Please copy the records from the line with "Toggle the S source view button" up to and including the line with "Looking at the screenshot, I should 536,97.", swapping "legend swatch" for "legend marker" and leaving everything else unchanged. Return only those lines.
Provided records start
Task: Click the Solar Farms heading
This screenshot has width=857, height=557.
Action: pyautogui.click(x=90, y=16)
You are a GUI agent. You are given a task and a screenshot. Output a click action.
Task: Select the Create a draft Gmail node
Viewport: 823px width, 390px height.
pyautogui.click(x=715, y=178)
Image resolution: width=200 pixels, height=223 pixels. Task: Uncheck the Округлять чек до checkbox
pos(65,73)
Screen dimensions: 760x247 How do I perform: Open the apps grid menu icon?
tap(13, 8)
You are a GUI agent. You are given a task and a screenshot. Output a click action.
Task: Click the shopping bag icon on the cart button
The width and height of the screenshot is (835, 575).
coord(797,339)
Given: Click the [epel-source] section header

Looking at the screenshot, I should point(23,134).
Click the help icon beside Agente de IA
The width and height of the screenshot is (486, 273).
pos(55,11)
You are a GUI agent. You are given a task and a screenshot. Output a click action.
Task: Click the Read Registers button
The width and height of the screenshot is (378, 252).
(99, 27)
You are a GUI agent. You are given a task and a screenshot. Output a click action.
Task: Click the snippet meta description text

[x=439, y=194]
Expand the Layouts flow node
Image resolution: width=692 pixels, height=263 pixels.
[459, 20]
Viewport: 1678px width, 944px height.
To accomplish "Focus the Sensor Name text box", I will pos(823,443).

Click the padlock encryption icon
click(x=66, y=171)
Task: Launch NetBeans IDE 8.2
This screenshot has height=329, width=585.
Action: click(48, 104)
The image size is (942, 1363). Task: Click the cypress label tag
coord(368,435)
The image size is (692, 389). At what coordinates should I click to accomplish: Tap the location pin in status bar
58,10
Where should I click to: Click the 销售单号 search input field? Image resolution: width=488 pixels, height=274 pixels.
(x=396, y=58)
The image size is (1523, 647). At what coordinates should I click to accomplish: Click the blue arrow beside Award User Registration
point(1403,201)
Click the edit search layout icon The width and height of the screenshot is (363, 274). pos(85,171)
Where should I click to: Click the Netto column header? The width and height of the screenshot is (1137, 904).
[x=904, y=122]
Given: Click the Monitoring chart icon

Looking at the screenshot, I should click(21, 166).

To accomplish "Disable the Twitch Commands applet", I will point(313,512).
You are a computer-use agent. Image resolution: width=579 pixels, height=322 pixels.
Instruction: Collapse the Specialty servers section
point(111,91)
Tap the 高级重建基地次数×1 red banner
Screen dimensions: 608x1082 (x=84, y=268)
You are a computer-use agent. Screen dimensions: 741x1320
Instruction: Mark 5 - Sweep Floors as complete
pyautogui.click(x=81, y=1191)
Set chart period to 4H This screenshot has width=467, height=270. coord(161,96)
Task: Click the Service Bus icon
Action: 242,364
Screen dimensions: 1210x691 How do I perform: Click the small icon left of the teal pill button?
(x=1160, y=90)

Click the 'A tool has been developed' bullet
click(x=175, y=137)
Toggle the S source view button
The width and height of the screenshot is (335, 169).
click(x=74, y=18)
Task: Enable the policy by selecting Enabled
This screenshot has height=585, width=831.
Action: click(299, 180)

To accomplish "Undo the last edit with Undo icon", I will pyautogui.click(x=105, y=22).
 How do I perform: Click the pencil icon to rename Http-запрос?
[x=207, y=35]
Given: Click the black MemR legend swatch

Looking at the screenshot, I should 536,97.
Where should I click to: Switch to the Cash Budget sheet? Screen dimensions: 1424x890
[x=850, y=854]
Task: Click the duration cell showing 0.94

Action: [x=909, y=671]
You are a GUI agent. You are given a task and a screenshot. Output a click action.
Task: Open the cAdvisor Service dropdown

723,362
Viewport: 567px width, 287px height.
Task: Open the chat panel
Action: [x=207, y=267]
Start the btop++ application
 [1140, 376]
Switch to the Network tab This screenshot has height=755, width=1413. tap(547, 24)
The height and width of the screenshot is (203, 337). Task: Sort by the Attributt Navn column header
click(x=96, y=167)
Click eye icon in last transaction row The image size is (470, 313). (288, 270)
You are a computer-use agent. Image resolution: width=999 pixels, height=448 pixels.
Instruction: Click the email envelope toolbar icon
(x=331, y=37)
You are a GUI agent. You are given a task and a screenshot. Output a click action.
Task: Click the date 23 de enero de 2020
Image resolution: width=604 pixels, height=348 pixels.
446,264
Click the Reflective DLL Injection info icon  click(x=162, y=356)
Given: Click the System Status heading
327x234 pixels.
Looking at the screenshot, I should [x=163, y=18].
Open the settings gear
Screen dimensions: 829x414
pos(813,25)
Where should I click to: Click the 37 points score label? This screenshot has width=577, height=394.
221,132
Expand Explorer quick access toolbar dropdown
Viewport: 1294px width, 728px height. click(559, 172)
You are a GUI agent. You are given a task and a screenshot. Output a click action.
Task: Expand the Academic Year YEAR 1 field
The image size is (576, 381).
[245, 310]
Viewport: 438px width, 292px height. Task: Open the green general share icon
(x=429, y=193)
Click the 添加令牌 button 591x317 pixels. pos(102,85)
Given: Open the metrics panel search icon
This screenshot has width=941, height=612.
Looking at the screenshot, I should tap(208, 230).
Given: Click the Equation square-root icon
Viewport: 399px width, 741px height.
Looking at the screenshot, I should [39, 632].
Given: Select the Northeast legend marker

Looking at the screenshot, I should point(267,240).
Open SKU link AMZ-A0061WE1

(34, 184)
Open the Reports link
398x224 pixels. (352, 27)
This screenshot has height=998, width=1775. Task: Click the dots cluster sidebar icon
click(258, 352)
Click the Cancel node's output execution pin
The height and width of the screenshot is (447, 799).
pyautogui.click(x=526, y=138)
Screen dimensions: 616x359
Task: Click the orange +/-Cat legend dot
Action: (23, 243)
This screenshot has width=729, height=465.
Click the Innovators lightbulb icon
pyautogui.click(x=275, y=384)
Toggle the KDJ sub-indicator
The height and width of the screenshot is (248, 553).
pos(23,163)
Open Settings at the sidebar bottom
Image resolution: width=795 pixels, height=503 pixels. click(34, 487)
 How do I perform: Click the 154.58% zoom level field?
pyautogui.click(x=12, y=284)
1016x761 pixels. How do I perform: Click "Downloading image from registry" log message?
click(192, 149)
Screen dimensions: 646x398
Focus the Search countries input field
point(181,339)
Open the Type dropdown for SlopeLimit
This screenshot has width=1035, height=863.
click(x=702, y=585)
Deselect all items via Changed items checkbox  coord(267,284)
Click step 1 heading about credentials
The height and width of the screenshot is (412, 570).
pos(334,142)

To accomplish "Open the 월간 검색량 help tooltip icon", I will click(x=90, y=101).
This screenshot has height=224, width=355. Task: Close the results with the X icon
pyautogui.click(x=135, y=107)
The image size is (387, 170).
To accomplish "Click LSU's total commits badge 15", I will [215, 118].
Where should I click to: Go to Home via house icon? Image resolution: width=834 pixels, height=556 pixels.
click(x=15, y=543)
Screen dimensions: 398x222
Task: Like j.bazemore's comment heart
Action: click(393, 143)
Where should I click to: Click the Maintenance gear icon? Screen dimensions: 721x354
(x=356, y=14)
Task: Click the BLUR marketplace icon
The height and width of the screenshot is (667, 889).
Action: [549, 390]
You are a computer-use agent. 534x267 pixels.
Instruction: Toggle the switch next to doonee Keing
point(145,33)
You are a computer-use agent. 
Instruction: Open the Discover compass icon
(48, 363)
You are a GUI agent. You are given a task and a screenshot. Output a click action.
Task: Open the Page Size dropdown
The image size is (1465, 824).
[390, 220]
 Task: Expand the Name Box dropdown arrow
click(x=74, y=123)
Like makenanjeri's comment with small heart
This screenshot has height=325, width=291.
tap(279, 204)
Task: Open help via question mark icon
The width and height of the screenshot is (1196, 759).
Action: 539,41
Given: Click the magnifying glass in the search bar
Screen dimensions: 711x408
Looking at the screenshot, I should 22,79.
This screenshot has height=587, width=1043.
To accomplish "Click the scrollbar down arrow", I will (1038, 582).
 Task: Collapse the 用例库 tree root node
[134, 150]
Provided records end
» Task result:
Toggle the S source view button
The width and height of the screenshot is (335, 169).
click(x=74, y=18)
Task: Enable the policy by selecting Enabled
This screenshot has height=585, width=831.
Action: click(299, 180)

To accomplish "Undo the last edit with Undo icon", I will pyautogui.click(x=105, y=22).
 How do I perform: Click the pencil icon to rename Http-запрос?
[x=207, y=35]
Given: Click the black MemR legend marker

Looking at the screenshot, I should 536,97.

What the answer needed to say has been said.